Techmeme's China problem

Techmeme's China problem: I'm browsing the news, and see that Techmeme is all up-in-arms about China blocking Google, Yahoo, MS Live, redirecting them to Chinese search engine Baidu. Speculation is that it's in revenge for western recognizing the Dalai Lama. I scanned some of the ad-laden articles, looking for a steps-to-repro on the failure, but they talk too dang much, saying too dang little. I'm in Beijing right now and have been accessing these services just fine. Maybe they spoke with someone who had a local redirect, at the local ISP. Hard to tell. But here's the important part: The incestuous nature of their ad-driven rumor-mongering means the Techmeme culture is introducing more noise than signal. The iPhone love/hate/love story cycles are a good example of their groupthink and shouting-down of more valid info. A useful motto: "Only speak if it improves the silence."

For the record, I've had difficulties in Beijing accessing Blogspot, ZDNet blogs, Robert Scoble (probably because of his unconsidered repetition of Rebecca McKinnon's alarmist stories), maybe one or two others.

I just checked YouTube and that's inaccessible to me right now (note the experiential qualifiers), but I recall this being true in the past... as with Blogspot, such pseudonymous user-generated content which is only unpublished by Google after complaint is a frequent target.

If there are any new restrictions within The Great Firewall right now, then this week is a logical time: it's the 17th Communist Party Congress in Beijing this week. Police presence on the street is quite high. The local television is carefully scripted. This week would be a reasonable time to expect new restrictions... except I haven't found any yet.

Most of the loading problems I've had here have been from Web20 blogs with too many HTTP requests on their pages and fancy CSS which doesn't display in my Opera mini-browser, but these are design problems, not regional problems.

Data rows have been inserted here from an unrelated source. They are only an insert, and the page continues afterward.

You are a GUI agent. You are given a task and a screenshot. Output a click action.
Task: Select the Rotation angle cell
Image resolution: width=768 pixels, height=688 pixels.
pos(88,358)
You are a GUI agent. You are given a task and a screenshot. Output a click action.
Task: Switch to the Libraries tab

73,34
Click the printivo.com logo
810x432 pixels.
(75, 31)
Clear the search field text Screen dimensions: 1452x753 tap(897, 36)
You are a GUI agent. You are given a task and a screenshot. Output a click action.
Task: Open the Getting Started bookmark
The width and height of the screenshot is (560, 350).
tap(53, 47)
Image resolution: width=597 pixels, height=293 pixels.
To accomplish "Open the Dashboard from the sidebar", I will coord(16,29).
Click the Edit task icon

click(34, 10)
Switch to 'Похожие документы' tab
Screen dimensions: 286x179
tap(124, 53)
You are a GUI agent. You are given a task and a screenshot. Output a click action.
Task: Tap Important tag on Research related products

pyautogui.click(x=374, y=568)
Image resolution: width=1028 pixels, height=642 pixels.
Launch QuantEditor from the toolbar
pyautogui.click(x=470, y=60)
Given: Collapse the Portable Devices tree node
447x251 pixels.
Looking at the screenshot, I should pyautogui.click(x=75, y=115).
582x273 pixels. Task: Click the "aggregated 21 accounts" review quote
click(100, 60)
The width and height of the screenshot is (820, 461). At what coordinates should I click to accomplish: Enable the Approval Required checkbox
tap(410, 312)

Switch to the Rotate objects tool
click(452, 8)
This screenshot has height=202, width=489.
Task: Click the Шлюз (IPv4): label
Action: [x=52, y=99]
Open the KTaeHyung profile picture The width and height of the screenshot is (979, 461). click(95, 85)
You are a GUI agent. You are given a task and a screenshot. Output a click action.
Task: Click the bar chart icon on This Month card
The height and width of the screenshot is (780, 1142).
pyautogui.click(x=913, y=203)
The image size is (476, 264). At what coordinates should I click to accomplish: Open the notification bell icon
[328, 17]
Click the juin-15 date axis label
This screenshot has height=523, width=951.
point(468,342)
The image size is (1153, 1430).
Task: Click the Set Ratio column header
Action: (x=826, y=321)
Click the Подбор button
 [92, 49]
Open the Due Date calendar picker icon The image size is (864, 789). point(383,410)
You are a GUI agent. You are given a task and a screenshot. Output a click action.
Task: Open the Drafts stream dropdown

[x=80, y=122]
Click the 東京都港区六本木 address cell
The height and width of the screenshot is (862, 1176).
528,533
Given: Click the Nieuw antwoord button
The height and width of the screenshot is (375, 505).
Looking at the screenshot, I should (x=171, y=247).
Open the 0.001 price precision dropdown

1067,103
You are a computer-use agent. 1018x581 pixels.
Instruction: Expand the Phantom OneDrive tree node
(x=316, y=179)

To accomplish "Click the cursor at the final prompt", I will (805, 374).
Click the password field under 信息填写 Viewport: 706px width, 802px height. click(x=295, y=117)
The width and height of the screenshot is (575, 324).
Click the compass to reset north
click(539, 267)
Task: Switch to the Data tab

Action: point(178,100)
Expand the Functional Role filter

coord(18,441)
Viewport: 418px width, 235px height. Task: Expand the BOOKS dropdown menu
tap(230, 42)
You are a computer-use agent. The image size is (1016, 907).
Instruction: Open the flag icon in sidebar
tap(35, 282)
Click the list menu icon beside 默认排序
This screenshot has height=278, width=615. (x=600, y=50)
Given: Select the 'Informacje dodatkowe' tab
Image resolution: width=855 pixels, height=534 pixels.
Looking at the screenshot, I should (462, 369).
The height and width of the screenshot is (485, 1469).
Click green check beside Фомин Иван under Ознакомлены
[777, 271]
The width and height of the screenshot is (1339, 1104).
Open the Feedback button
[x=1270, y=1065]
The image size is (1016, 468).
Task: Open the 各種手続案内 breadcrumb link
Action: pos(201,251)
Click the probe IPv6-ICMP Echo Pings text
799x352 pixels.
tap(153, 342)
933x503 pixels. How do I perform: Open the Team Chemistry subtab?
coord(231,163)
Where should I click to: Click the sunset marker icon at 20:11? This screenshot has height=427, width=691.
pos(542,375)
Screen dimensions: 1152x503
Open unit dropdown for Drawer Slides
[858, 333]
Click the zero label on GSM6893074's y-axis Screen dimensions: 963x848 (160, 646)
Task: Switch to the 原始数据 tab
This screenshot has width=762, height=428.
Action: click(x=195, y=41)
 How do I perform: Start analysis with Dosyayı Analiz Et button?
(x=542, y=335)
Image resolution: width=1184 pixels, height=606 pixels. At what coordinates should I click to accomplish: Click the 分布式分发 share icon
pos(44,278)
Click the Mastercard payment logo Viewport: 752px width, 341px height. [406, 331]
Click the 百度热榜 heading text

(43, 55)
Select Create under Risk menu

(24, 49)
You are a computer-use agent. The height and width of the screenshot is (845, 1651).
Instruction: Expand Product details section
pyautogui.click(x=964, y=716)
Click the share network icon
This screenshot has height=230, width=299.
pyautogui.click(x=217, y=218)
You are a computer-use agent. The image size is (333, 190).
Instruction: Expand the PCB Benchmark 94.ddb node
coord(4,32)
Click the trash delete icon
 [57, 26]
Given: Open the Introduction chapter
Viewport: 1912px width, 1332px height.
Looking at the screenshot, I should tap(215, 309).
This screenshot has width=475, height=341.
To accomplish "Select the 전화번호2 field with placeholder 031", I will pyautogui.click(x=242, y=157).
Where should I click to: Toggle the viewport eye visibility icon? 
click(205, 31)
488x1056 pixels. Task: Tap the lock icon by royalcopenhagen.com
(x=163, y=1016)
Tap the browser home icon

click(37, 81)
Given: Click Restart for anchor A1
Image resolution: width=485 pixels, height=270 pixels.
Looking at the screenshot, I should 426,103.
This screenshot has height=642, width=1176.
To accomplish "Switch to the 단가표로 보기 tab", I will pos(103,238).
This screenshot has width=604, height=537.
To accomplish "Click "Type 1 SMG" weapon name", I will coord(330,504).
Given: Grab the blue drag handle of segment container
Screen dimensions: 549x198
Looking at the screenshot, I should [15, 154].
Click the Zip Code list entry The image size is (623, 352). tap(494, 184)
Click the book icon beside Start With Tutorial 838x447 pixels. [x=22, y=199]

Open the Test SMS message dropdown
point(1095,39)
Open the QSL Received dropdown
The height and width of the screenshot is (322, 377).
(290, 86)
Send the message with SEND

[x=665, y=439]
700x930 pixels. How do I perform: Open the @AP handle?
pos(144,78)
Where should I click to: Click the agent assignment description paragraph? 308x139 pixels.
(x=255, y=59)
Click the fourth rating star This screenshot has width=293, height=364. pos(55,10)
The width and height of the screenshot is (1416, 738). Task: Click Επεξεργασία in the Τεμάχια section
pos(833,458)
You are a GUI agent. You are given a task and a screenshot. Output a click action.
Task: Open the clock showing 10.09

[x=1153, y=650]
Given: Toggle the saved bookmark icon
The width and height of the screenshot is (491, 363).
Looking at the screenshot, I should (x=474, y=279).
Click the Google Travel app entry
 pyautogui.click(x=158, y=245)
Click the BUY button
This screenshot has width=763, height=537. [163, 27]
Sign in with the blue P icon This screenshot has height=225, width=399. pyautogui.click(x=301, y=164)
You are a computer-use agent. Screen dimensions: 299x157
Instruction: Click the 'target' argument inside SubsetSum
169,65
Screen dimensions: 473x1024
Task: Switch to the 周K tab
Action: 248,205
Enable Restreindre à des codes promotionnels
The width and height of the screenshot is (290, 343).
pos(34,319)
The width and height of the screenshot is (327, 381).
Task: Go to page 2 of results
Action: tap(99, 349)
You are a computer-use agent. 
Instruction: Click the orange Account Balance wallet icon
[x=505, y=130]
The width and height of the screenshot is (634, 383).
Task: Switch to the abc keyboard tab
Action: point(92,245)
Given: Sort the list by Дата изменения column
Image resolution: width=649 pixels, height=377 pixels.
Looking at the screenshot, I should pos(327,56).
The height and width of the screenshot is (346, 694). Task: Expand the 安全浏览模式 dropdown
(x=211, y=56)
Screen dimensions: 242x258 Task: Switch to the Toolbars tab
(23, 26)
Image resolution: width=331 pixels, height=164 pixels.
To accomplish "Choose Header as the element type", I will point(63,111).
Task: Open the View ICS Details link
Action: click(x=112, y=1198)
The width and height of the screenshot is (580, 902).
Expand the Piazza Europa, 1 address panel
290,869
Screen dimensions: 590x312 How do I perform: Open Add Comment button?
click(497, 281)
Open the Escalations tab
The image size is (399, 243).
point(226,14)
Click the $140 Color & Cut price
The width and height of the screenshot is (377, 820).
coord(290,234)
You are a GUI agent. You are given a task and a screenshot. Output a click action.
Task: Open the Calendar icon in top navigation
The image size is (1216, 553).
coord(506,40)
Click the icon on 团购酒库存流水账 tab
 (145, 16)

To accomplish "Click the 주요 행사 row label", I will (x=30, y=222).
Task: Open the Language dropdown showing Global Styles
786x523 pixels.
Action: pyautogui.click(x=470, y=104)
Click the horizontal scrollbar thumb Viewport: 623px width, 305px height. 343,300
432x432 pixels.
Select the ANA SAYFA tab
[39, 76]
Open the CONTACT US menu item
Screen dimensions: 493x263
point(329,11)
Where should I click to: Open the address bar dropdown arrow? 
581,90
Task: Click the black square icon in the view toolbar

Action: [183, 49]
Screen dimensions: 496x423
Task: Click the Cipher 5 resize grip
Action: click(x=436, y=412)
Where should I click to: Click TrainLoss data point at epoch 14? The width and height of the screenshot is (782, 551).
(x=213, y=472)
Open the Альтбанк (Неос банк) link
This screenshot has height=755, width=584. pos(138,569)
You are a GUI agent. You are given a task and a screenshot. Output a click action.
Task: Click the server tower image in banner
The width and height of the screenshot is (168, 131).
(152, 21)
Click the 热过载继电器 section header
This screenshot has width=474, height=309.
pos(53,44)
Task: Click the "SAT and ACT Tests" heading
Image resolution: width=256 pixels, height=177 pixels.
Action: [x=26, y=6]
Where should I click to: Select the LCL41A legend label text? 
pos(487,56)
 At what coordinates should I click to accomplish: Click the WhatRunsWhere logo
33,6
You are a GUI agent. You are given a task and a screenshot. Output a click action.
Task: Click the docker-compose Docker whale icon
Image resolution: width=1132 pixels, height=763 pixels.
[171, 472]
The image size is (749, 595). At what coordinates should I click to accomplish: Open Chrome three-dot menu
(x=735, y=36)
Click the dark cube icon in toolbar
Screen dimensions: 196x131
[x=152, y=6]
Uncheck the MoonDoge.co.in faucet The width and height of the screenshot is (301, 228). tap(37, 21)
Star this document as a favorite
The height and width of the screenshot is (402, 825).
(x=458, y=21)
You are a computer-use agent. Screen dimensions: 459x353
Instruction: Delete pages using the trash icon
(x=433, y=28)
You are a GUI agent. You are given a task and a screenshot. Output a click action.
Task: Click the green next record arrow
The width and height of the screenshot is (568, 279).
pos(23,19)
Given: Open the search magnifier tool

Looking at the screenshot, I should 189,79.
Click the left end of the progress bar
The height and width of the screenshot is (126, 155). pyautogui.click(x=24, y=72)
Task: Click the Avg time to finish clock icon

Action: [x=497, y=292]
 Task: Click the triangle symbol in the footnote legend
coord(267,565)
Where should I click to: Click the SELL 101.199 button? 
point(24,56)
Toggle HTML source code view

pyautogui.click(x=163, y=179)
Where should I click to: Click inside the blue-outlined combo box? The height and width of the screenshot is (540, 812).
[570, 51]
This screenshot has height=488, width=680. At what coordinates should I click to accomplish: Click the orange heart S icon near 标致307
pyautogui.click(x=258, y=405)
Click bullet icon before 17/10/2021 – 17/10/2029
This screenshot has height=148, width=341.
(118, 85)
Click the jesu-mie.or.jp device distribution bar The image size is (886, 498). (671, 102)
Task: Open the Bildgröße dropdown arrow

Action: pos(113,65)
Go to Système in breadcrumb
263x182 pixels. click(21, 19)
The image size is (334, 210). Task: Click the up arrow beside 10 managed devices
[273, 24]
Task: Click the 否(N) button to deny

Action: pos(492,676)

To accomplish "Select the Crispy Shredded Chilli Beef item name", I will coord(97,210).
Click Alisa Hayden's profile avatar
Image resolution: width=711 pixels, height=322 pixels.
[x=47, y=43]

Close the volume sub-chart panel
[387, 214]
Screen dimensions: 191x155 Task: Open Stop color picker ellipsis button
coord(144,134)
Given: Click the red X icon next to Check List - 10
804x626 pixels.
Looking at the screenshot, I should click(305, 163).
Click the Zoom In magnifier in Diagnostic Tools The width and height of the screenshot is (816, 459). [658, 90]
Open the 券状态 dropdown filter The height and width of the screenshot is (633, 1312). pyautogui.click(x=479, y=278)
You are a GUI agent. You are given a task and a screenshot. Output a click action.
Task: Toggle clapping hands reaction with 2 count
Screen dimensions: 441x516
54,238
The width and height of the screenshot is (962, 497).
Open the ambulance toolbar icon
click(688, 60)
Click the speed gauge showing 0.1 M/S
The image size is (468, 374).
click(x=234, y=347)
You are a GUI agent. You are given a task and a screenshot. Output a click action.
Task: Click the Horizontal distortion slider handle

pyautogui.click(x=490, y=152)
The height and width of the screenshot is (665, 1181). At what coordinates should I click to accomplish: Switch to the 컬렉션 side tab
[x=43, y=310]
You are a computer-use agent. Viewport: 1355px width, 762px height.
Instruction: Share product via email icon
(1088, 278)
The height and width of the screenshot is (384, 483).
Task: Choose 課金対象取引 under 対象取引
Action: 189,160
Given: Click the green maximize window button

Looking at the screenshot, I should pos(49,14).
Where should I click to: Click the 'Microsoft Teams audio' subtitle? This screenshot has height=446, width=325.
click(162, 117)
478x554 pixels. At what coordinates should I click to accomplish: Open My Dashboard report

Perhaps there is a germ of truth somewhere in this whole story. But if I couldn't find that germ of truth through five fifteen twenty-plus minutes of scanning through tons of umbrage, then these tech writers have communicational dysfunctions which go far beyond what a clumsy government could redirect.

Social media needs antibodies. When these ad sites go wholehog on groupthink like this, we've got a real problem.